Let's begin with fighting off nightmares. Nightmares are often caused by underlying sources of stress within our waking hours. Begin by removing the easiest of these including horror films, world news media, and conflict-driven media. Consider what is actually important in your life and creates fulfillment and meaning. Remember that anything you experience has the potential to stay within your memories forever, so be selective with what your mind takes in. When possible, choose uplifting and positive over negative and downgrading. Remove yourself from perpetually stressful environments, and enhance your environments with images, art, plants, and lighting you find pleasing. Deal with unresolved conflicts, preferably with nonviolent communication. If stress and anxiety are consistent in your life, learn mindfulness meditation and find ways of accepting yourself and the present situation. Learning to have an abundance mentality will help by transforming the negative into opportunities for growth and healing. Seek therapy and work through sources of stress that linger from the past. This all is a lifelong process and goes much deeper than dealing with nightmares; it deals with becoming a conscientious human being and cultivating resilience to many sources of depression. For a more in-depth look at cultivating happiness and coping with depression in your waking hours, check out the downloads page for a free mental wellness guide.

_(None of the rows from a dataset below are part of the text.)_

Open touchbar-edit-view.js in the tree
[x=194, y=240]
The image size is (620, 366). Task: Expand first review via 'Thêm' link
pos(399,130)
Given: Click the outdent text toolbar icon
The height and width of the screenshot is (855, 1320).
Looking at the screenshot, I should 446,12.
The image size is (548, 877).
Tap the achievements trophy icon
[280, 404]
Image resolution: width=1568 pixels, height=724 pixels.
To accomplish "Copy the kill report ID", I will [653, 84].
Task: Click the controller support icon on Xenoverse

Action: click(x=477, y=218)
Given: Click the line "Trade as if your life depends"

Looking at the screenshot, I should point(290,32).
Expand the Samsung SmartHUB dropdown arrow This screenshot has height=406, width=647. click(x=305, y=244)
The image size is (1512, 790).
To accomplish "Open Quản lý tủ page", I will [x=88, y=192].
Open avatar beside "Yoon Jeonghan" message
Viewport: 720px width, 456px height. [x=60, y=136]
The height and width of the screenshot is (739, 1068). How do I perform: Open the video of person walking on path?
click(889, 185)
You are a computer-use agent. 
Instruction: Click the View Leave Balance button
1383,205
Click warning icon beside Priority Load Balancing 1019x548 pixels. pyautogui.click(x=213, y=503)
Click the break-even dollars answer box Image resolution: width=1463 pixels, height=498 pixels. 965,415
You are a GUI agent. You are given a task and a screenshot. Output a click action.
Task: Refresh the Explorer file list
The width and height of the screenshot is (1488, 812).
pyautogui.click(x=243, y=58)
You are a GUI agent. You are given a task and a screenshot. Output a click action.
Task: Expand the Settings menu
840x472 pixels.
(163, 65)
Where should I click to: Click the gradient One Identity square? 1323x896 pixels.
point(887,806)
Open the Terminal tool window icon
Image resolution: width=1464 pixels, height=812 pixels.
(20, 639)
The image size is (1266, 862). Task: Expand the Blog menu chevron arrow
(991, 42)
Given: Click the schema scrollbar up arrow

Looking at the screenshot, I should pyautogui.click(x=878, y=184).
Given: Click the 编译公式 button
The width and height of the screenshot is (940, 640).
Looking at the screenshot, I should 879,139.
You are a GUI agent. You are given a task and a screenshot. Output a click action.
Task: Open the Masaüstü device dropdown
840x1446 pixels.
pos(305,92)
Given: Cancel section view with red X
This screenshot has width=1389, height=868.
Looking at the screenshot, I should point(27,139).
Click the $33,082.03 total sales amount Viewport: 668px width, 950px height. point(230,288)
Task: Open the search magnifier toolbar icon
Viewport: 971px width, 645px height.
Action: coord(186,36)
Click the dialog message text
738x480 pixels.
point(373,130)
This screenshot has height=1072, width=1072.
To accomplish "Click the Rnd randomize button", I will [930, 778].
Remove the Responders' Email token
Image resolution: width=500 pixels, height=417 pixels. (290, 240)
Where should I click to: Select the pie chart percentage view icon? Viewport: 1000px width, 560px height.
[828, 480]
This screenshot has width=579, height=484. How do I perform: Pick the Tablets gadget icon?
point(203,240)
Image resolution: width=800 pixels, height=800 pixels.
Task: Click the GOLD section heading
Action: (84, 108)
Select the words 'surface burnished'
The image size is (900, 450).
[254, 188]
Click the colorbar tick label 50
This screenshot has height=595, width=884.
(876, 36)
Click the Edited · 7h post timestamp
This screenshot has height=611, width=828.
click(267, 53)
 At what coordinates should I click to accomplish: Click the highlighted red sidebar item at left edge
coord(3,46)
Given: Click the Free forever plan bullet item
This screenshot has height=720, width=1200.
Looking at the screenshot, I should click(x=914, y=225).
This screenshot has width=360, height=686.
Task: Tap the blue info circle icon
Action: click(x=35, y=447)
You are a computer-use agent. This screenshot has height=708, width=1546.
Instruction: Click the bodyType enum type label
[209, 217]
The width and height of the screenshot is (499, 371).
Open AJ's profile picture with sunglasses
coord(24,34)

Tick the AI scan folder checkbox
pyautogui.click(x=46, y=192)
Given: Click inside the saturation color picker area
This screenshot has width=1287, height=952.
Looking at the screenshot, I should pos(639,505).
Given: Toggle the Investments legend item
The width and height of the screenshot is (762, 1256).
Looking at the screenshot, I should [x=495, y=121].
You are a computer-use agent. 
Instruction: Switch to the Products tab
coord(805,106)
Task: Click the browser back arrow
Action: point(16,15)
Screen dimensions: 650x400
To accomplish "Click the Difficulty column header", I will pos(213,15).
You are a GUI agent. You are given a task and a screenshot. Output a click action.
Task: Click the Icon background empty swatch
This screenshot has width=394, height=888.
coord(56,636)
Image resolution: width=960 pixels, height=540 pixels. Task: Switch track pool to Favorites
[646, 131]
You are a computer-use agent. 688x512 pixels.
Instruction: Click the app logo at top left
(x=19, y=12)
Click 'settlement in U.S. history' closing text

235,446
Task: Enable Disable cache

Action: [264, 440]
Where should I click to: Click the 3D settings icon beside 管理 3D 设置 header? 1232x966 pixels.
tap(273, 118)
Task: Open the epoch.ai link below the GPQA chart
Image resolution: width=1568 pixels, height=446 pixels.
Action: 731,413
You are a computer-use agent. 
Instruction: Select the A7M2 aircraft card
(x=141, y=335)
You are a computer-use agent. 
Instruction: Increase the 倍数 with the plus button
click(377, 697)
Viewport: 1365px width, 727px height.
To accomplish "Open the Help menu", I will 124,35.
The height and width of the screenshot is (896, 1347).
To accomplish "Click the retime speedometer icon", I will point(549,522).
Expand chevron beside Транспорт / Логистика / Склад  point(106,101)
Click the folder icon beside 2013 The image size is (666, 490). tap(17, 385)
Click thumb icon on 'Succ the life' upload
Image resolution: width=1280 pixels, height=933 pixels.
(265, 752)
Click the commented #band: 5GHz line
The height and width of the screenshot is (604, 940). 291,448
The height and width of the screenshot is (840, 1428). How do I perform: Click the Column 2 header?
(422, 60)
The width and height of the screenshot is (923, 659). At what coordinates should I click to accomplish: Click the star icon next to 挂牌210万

Easier and quicker to do is cultivating dreams. You dream every night, but you may not remember the series of happenings at all. One method to promote dream memory is waking up several times throughout the night and catching yourself fresh in the middle of a dream. This may lead to a restless night, but if you do wake up often, be sure to use a soft light over a bright one to prevent influencing your melatonin (sleep hormone) levels. Better is keeping a dream journal next to your bed and writing down any little bits of dreams you can remember, even just the general feelings. A lot of remembering dreams is the intention of remembering them and keeping the mind clear of other mental baggage when waking up. Before going to bed, tell yourself several times “I want to remember my dreams!” Keep this intention when you wake up and the dreams should come back. Sleeping in a new environment, especially nature, or viewing something artistic helps me dream as well. Certain herbs also influence the frequency of dreams. Smoking mugwort or drinking mugwort tea helps, while using marijuana and some other sedatives makes remembering dreams harder. See this list for more dream promoting herbs. Some people believe that putting herbs underneath your pillow helps too.
As mentioned with nightmares, what you consume consciously manifests within your dreams. For instance, because I played video games as a child and later explored various theories of what happens after death, I rarely ever wake up from dying in my dreams anymore. Instead I restart the dream and know how to proceed without dying the second time through. If you want more interesting and meaningful dreams, consume more interesting and meaningful portions of reality through books, friends, media, etc. You can use intention to influence the contents of your dreams as well. Tell yourself what you want to dream about, or pose a question to your dreams. This may take a little while, but eventually a connection will be made between the conscious and subconscious areas of your mind. Developing a connection will also help you cultivate control over aspects of your dreams, or in other words, lucid dream. Lucid dreaming provides new levels of mental exploration and the opportunity to transform a bad dream into a good one. Being chased by evil-doers? Just realize your inherent super powers and stop them in their tracks!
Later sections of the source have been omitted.